After 20 minutes in the restaurant, Butchoff drew a knife across his neck before plunging it into his body.
The attack ended when Mr Kaae-Mortensen's father, who had gone with his son for protection, struck Butchoff with a cosh.
Butchoff was stopped by a passing Police Community Support Officer as he fled. As his victim was led to the ambulance, he shouted: "I will kill you. Just wait until I get out."
Dora Belford, defending, said: "Mr Butchoff has a complicated background and being taunted about being adopted by a wealthy family is something that has been aired between the men in the past.
"There was a conversation between the two young men for 20 minutes that shows this wasn't the defendant hot-headedly seeing the victim and immediately attacking him."
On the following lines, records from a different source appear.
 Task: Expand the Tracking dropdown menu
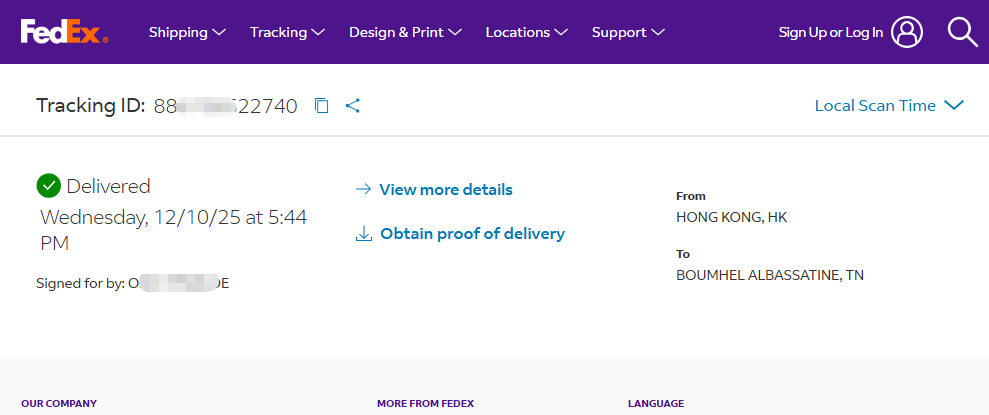pyautogui.click(x=287, y=32)
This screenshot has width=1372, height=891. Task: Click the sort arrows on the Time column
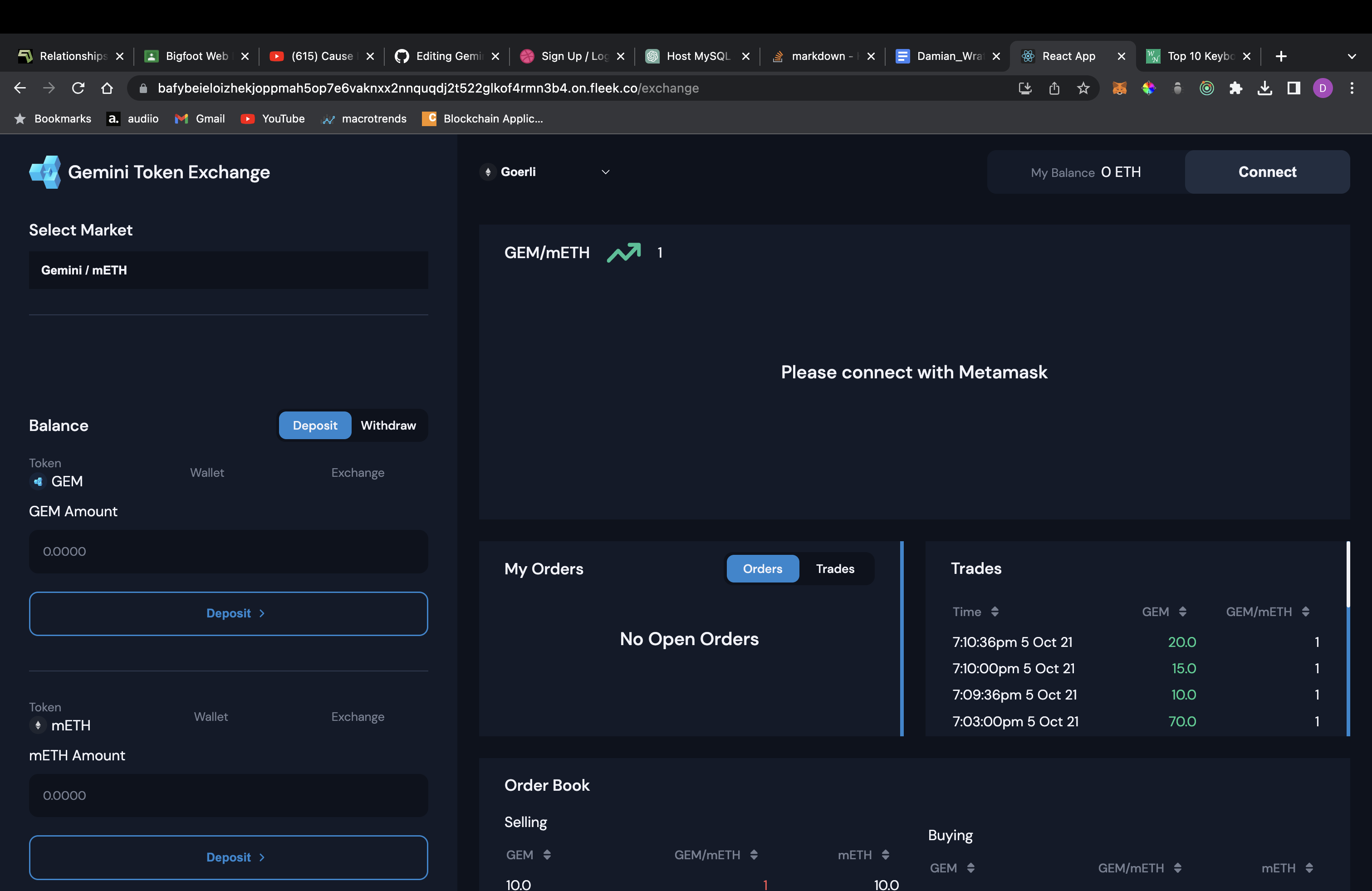pos(995,612)
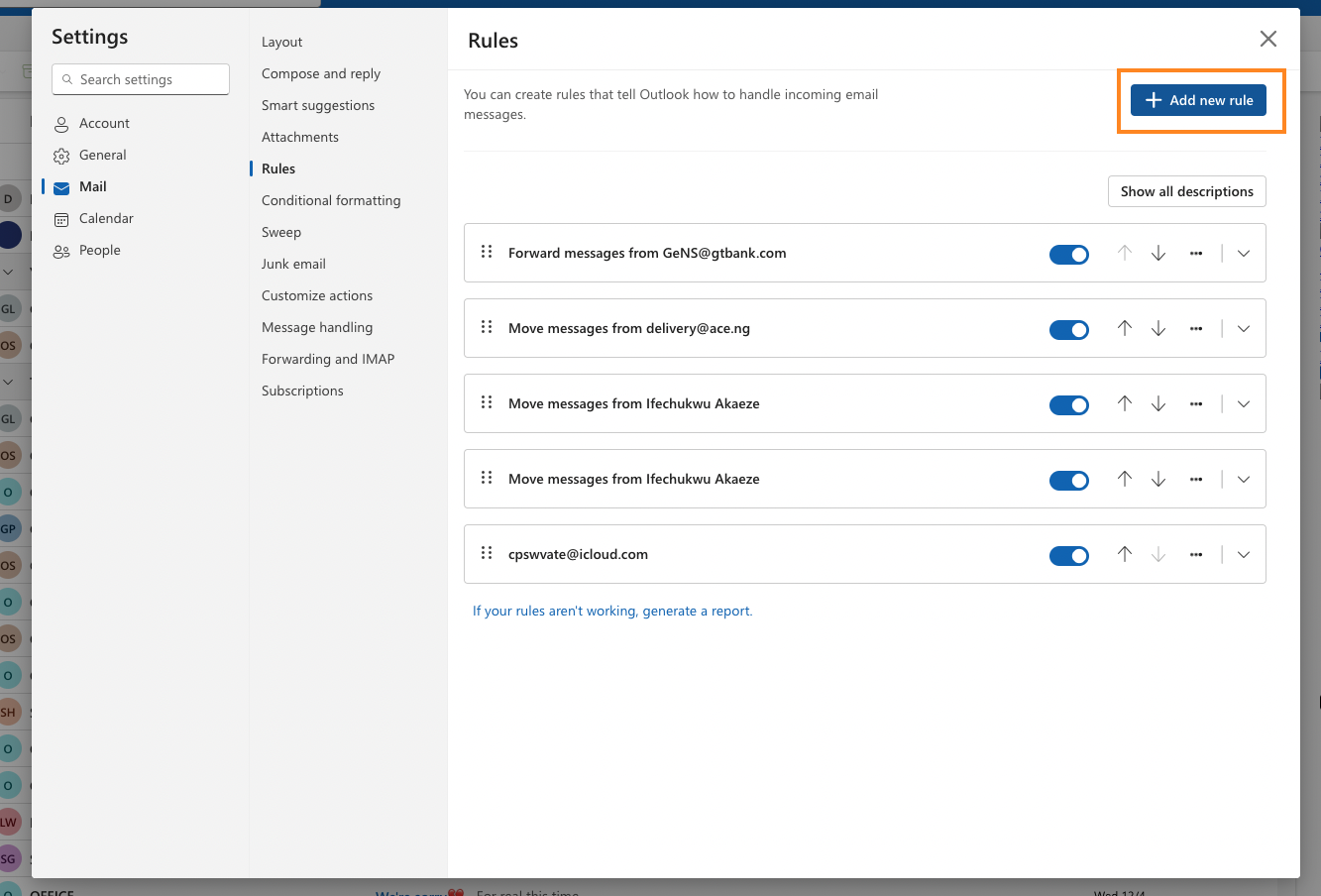This screenshot has height=896, width=1321.
Task: Expand the GeNS@gtbank.com rule details
Action: [x=1244, y=253]
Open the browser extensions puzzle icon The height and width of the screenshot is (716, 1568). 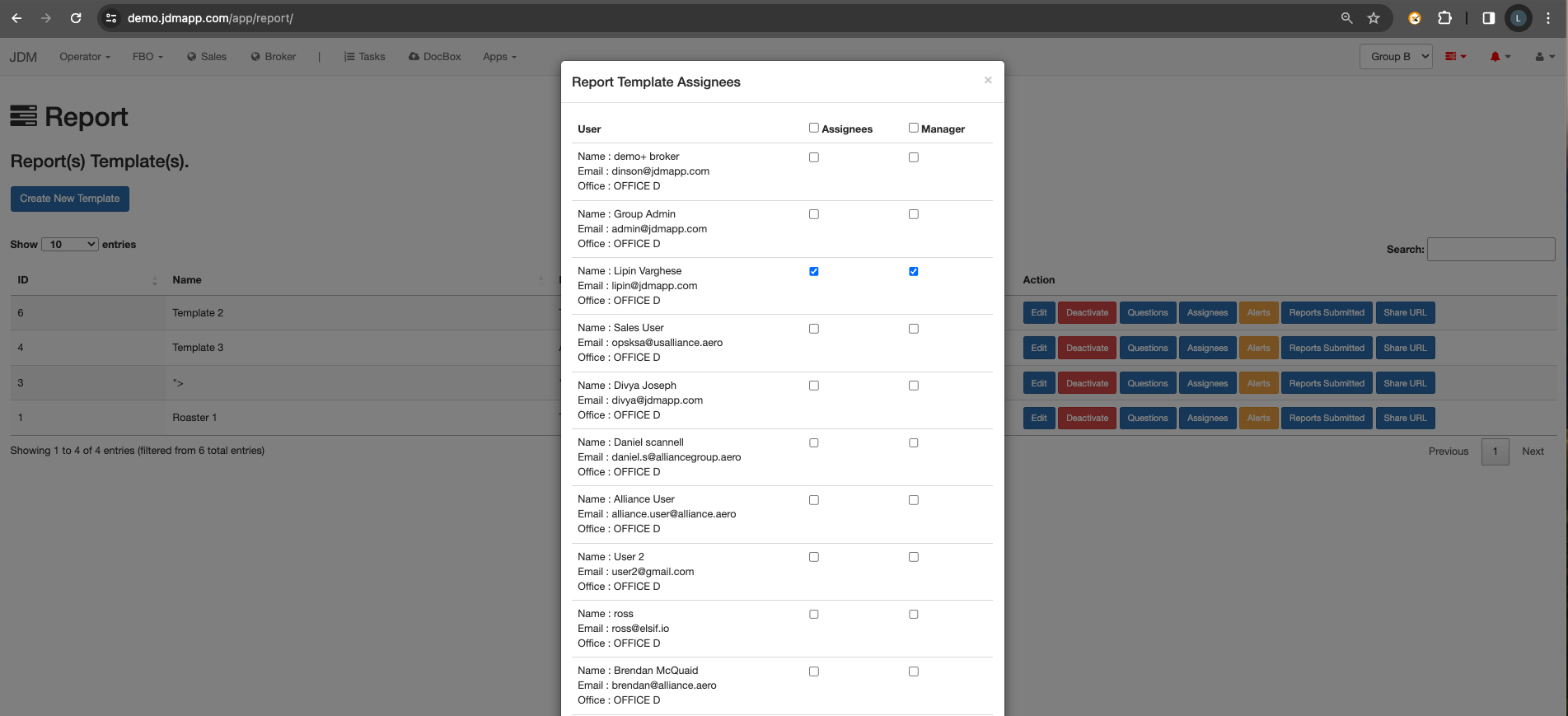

She also drew the judge's attention to an incident outside the court moments before the hearing, when Mr Kaae-Mortensen had walked over to the Butchoff family "in an aggressive way," asking them: "Have you said goodbye to your son?" She said this showed the victim "may have provoked matters".
Then Ms Belford read out a letter from Butchoff which said: "I still have not and may not ever forgive myself for acting so disgracefully".
But Judge Fraser Morrison said: "You were armed in advance, having gone to the restaurant with the knife.
"In my judgment it was a premeditated attack. You drew the knife across the neck leading to a gash of blood. The attack only came to an end because of the swift intervention of the victim's father, who had to intervene with significant force."